Java Ecosystem, Kotlin, Distributed Systems, Sociology of Software Development

Kotlin and MongoDB, a Perfect Match

Posted on Sep 25, 2018

MongoDB’s dynamic schema is powerful and challenging at the same time. In Java, a common approach is to use a object-document mapper to make the schema explicit in the application layer. Kotlin takes this approach even further by providing additional safety and conciseness. This post shows how the development with MongoDB can benefit from Kotlin and which patterns turned out to be useful in practice. We’ll also cover best practices for coding and schema design.

Kotlin and MongoDB, a Perfect Match

TL;DR

  • MongoDB’s dynamic schema is powerful, but it can lead to more mistakes. In order to maintain safety, it’s even more important to make the schema explicit and enforced in the application layer by:
    • Using a statically typed language
    • Using object-document mapping (ODM)
  • Kotlin nicely completes this approach:
    • Null-aware types to model optional fields
    • Powerful means to easily handle null/optional fields
    • Immutable properties. So we can’t forget to provide required fields.
    • Increased awareness in the team for optional fields
    • Data classes to easily create immutable and maintainable data structures for the object-document-mapper
    • Coroutines enable using the non-blocking driver without fiddling with callbacks
    • The existing object-document mappers are seamlessly supporting immutable data classes
  • Best Practices:
    • When adding or removing a field it’s usually better to update all documents in order to avoid nullable types.
    • Use tailored data classes for projections.
    • Wrap optional fields in an additional optional data class. This way, the fields within the data class can be non-nullable.
    • Nested objects with constants are useful to intuitively access the document’s fields.
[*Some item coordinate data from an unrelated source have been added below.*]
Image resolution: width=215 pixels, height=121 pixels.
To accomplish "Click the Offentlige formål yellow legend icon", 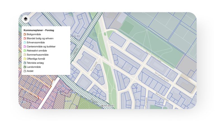I will (25, 59).
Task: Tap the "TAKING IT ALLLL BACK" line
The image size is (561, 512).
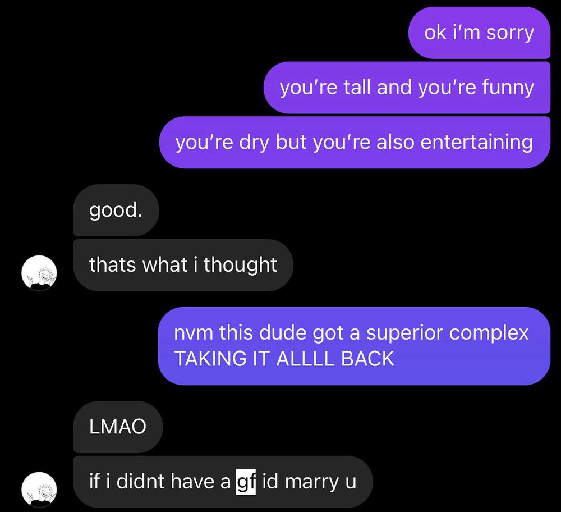Action: pos(284,359)

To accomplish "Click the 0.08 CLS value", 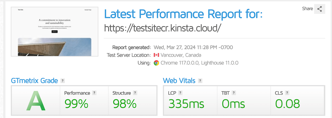I will [287, 104].
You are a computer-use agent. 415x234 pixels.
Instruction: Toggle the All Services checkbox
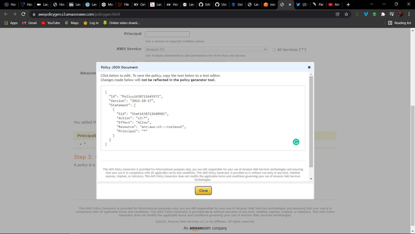tap(274, 50)
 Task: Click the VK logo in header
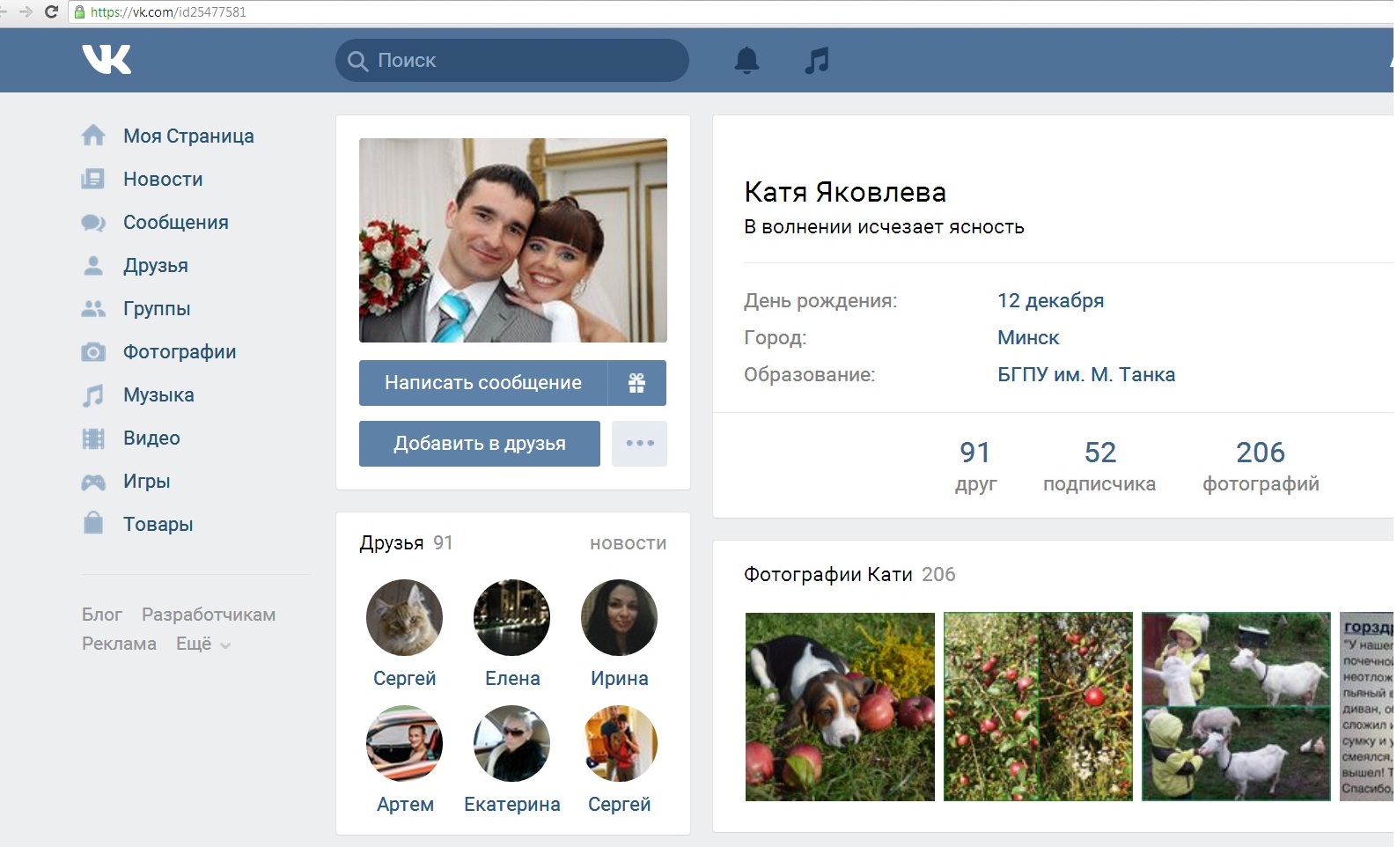pos(107,59)
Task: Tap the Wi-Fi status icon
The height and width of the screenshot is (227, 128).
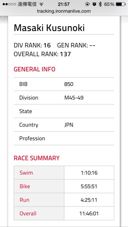Action: point(41,4)
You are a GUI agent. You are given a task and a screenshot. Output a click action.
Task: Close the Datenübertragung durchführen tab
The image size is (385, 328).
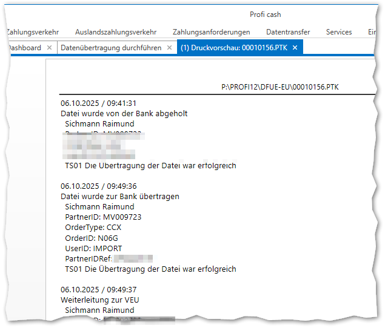170,48
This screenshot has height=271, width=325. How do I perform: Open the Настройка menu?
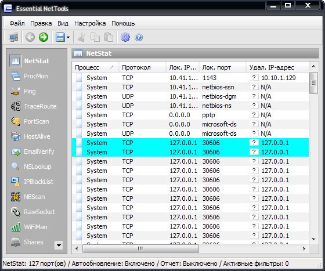pos(90,23)
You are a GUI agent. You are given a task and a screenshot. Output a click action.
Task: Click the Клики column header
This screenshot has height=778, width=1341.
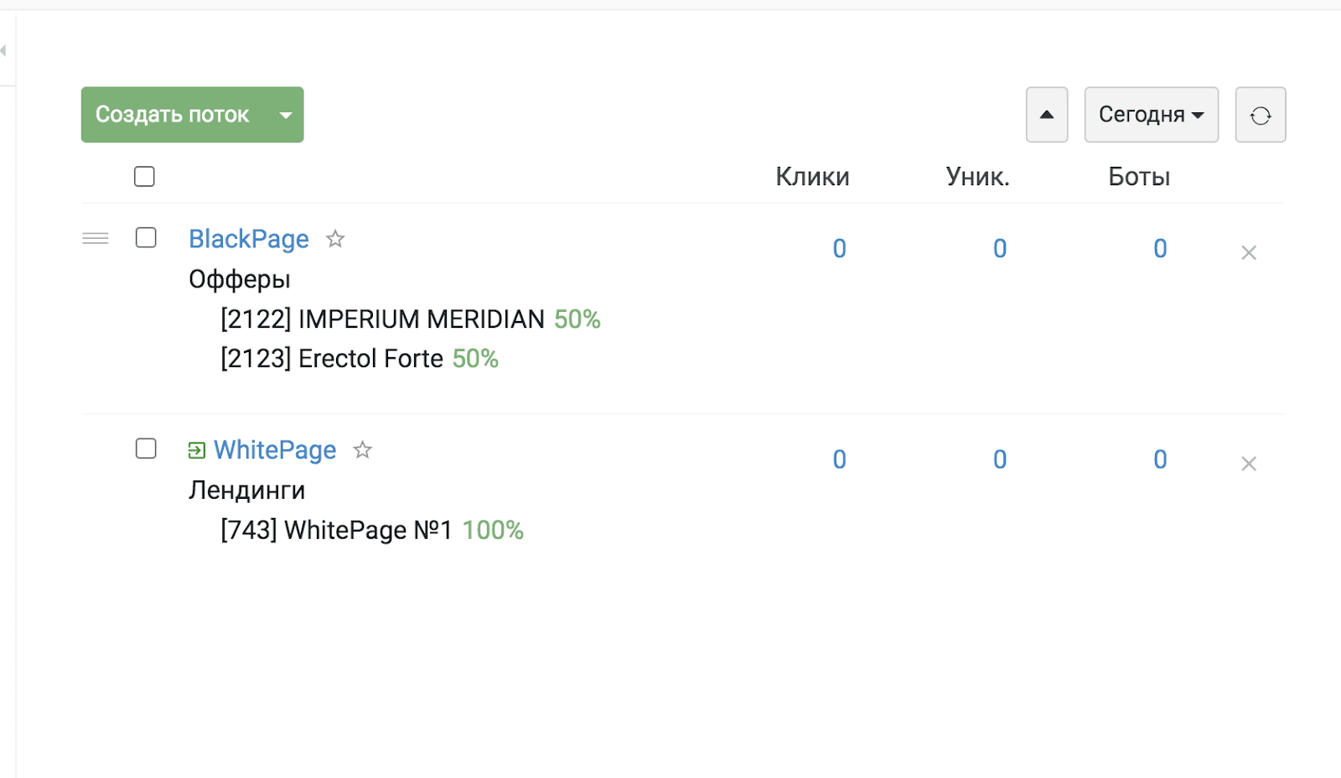coord(812,177)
The Status Quo of Dealing with MongoDB’s Dynamic Schema in Java

MongoDB is not schemaless. There is always a schema, but it’s dynamic and not enforced by the database. This makes MongoDB very flexible and adaptive. However, there is the danger of losing track of the schema and its variations. We may end up in “field undefined” errors, error-prone string concatenations, wrong types, and typos. What’s the solution?

A statically typed language and object mapping.

We map the documents to objects which are instances of a class with a statically defined structure. This way, the compiler guides us during reading and writing the values. This approach provides a (type-)safe way of using MongoDB and makes the schema explicit, enforced, (kind of) validated and documented in the application layer.

So that’s all great but nothing new. We’re already using this approach in Java for a while now. However, Kotlin can extend and improve this approach even further!

Nullability

Null-Aware Types

Even when we use Java and object mapper, we still have the challenge to keep track of the optional fields. Especially after the database model has grown over some years and same team member have left and a new one joined.

// Java
public class Design {
    private String name; // can name be null? 
    private Statistics statistics; // can statistics be null?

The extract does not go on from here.